Decisão proferida pelo juiz Ariovaldo Nantes Corrêa, da 1ª Vara de Direitos Difusos, Coletivos e Individuais Homogêneos, publicada nessa sexta-feira (06), atendeu ao pedido de mandado de segurança coletivo movido pela OAB-MS (Ordem dos Advogados do Brasil, Seccional de Mato Grosso do Sul) e determinou que a Prefeitura de Campo Grande refaça em até 30 dias os carnês do IPTU (Imposto Predial e Territorial Urbano) de 2026 cujos valores estejam acima da inflação.
A decisão ocorre de forma liminar parcial. Até que a medida seja cumprida, os vencimentos do imposto ficam suspensos. Conforme consta no processo, o juiz reconheceu que a correção monetária pelo IPCA-E (Índice Nacional de Preços ao Consumidor Amplo – Especial) de 5,32% é legal e pode ser aplicada por decreto, conforme manifestou a Procuradoria Geral do Município (PGM).

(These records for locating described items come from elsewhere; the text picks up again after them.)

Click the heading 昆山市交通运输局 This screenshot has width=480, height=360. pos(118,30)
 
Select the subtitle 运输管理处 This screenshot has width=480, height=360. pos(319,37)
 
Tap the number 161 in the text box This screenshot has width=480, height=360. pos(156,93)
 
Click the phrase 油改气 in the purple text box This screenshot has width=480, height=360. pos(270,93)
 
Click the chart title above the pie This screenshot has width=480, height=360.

Entretanto, há aumentos que foram além da inflação, provocados por atualizações cadastrais no perfil dos imóveis. O juiz cita que isso ocorreu sem transparência, sem publicação de relatório técnico oficial e sem apresentação prévia à Câmara Municipal, como exige o Código Tributário Municipal.

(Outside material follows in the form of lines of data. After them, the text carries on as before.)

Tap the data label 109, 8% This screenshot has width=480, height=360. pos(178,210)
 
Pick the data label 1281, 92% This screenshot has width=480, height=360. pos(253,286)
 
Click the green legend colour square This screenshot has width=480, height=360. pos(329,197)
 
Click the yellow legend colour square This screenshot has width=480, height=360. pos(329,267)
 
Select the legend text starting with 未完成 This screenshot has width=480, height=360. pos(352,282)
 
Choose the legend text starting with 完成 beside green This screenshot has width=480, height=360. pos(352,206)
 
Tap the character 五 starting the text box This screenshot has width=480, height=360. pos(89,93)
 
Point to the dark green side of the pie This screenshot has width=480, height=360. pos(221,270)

Com isso, o contribuinte deve pagar o valor cobrado no IPTU de 2025 somado 5,32% referente a inflação, sem acréscimos decorrentes de reenquadramento cadastral ou majoração de alíquota. A Prefeitura também está impedida de negativar, protestar ou inscrever em dívida ativa os contribuintes que quitarem apenas o valor básico.
Sobre o desconto de 20% para pagamentos à vista, também solicitado no processo, o juiz entendeu que se trata de um benefício que pode ser reduzido ou extinto pelo Executivo quando bem entender. Quanto à Taxa do Lixo, o responsável pontuou que tem critério próprio de cálculo, no caso, o Perfil Socioeconômico Imobiliário (PSEI), não sendo suspensa ou alterada nesse momento.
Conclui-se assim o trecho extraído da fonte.